Cara mengerjap, menepis pemikiran tolol yang muncul di benaknya. Ethan memang tampan. Dan bukan matanya yang salah. Secara fisik, semua orang akan tahu kalau wajah Ethan memang sempurna tampan. Diciptakan untuk menyenangkan dan memanjakan pandangan orang. Hanya aja, dengan sikap berengsek pria itu, seseorang memang tak boleh sesempurna itu.

“Kalau begitu duduklah. Kita lanjutkan obrolan suami istri ini.”

Cara masih bergeming. Selama sepuluh detik penuh dan tak akan duduk jika bukan karena ancaman familiar pria itu lagi.

“Atau kita tak perlu mengobrol. Kau tahu sentuhan antara suami istri juga bermanfaat untuk memperbaiki hubungan pernikahan. Dan aku paling suka dengan cara yang satu …”

Cara lekas mengambil tempat duduknya kembali di sisi Ethan. Tanpa perlu mendengarkan kalimat itu selesai.

Ethan tertawa kecil, tepat ketika pintu ruangan diketuk dan asisten pribadi pria itu melangkah masuk dengan membawa kotak makanan di kedua tangan. Yoanna, senior Cara yang lebih berpengalaman untuk mengurus semua kebutuhan Ethan tersebut sempat berhenti dengan keberadaan Cara di ruangan tersebut. Pun begitu, ia menahan keheranannya tetap berada di dalam hati.

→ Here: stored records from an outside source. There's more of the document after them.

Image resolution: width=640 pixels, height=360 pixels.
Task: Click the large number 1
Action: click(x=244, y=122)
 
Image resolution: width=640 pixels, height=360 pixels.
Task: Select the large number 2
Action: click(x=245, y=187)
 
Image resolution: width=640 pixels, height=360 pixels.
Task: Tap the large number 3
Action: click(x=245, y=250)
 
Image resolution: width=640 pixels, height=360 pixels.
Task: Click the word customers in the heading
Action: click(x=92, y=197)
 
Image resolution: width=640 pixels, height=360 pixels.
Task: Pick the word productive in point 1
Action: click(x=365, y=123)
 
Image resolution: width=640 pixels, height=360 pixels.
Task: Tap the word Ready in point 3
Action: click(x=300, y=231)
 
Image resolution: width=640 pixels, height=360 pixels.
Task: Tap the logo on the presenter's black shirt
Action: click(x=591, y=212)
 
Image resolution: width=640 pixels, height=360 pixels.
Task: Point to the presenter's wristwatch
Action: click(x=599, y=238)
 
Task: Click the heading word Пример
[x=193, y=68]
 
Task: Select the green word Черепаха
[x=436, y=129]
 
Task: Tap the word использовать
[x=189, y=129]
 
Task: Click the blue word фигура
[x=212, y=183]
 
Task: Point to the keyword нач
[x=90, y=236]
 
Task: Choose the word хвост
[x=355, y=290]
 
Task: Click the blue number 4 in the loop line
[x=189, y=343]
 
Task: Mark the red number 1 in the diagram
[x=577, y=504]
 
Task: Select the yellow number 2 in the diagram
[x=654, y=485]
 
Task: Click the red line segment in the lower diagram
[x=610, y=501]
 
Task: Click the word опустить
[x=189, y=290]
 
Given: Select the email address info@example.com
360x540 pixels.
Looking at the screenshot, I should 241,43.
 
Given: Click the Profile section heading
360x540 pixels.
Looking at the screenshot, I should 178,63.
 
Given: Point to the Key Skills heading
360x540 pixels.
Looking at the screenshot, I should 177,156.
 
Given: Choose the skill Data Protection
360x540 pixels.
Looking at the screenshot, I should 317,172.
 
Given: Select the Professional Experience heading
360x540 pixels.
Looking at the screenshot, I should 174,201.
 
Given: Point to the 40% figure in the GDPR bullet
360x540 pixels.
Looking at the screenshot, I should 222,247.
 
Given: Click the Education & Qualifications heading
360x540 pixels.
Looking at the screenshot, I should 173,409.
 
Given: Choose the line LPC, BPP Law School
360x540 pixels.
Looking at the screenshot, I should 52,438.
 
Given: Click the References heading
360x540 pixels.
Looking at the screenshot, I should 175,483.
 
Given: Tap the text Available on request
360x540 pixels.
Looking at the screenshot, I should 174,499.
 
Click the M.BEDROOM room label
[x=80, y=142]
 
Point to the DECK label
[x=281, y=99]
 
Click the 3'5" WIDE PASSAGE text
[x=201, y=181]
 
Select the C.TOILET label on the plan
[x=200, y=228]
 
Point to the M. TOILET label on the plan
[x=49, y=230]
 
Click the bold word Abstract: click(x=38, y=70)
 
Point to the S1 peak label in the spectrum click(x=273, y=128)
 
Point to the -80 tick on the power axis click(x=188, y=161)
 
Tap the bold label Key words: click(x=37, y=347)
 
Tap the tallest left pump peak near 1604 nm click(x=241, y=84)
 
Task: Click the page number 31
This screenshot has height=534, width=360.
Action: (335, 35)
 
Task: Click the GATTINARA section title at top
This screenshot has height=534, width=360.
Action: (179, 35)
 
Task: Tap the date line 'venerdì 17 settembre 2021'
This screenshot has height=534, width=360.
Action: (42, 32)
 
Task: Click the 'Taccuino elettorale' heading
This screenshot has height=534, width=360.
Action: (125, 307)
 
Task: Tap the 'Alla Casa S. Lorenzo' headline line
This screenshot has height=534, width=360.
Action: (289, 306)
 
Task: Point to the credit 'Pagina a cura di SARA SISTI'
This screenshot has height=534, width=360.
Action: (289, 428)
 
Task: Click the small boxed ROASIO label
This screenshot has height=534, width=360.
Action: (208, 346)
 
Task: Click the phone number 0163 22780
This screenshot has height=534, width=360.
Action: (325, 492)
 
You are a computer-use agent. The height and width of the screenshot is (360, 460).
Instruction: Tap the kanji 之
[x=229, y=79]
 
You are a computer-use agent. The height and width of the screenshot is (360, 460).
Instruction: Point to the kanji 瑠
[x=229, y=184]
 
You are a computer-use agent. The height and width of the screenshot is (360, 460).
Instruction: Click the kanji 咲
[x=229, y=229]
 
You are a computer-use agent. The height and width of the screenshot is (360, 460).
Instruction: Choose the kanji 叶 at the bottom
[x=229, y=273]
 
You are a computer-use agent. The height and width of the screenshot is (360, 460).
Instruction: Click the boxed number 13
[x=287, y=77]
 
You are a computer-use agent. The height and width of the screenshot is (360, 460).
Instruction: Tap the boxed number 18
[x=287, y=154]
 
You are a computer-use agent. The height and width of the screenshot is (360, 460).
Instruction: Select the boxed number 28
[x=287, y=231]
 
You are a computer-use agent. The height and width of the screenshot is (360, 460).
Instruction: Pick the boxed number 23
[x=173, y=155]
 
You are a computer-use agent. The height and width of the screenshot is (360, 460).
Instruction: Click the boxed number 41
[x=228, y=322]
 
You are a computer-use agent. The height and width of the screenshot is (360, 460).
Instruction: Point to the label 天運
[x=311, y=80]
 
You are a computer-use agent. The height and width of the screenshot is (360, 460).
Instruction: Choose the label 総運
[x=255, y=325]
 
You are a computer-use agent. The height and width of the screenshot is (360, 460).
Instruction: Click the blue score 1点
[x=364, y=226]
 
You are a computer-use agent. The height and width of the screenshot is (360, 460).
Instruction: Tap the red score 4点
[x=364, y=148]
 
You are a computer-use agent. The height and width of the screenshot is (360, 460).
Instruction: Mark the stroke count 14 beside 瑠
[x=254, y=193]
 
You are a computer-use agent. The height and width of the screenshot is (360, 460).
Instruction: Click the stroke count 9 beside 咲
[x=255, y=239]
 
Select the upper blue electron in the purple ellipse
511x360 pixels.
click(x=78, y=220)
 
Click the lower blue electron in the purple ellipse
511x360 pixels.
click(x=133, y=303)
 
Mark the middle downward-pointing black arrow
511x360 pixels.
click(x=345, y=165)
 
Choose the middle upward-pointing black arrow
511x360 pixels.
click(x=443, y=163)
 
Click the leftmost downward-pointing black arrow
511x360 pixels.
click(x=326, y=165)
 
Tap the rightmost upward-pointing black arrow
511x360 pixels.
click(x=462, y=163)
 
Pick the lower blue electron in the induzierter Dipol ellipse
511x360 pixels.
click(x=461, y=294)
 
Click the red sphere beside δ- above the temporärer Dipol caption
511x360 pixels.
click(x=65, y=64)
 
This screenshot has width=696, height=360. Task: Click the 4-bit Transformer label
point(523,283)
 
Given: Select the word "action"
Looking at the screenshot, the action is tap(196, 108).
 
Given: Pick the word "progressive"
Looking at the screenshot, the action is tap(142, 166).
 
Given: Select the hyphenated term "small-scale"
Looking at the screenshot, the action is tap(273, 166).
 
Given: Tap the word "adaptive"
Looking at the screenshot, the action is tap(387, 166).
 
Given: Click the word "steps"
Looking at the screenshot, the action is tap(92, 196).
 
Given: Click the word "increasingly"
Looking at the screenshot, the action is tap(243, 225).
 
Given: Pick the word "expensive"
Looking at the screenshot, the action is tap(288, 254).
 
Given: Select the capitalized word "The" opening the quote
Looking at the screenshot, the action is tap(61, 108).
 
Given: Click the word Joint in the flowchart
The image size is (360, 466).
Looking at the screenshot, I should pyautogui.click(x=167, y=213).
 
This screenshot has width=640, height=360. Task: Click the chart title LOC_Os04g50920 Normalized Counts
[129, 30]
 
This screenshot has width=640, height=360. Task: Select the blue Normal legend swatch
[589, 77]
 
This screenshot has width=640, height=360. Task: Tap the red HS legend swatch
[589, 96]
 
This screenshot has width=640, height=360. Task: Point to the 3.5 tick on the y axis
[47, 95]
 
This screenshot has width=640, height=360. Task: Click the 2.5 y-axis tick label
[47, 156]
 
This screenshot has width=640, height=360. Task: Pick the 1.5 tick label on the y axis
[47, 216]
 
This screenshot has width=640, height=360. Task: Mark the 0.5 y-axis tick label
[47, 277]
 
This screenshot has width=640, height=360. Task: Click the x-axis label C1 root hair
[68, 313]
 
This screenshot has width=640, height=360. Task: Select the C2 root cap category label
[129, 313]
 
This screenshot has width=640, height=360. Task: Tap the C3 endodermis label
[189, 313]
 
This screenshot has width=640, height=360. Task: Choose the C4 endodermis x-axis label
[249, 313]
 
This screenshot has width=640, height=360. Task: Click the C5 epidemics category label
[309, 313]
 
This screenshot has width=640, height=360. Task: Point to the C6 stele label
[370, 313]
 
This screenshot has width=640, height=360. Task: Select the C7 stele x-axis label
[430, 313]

Rasa iri menggeliat di dadanya melihat Cara, yang adalah asisten baru yang bahkan belum genap seminggu bekerja harus mendapatkan perhatian lebih banyak dari sang tuan, yang terkenal begitu dingin pada semua karyawan dan sensitif jika berhubungan dengan sebuah pekerjaan. Tapi Cara, semua peraturan itu tak berlaku.

“Letakkan di sana,” perintah Ethan, memberikan satu kedikan bahu ke arah meja dan kembali memberikan perhatiannya untuk Cara.

Yoanna menuruti perintah tersebut dengan patuh. Menata menu makanan yang disediakan untuk dua orang, seperti yang diminta sang tuan. Hanya saja, ia pikir dua menu tersebut untuk sang tuan dan Emma Warren. Tunangan sang tuan. “Apakah ada yang perlu saya bantu …”

“Aku sudah mendapatkan semua yang kubutuhkan. Keluarlah,” jawab Ethan tanpa menolehkan kepala sedikit pun pada Yoanna. Yang memucat karena malu dan berpamit keluar.

Sebelum wanita itu benar-benar keluar, ia sempat mendengar sang tuan yang bertanya, “Katakan apa yang kau inginkan?”

Didorong oleh rasa penasarannya, Yoanna sengaja melambatkan langkahnya. Untuk mendengarkan jawaban Cara. Tetapi hingga ia melangkah keluar dan menutup pintu, ia tak mendengarkan apa pun.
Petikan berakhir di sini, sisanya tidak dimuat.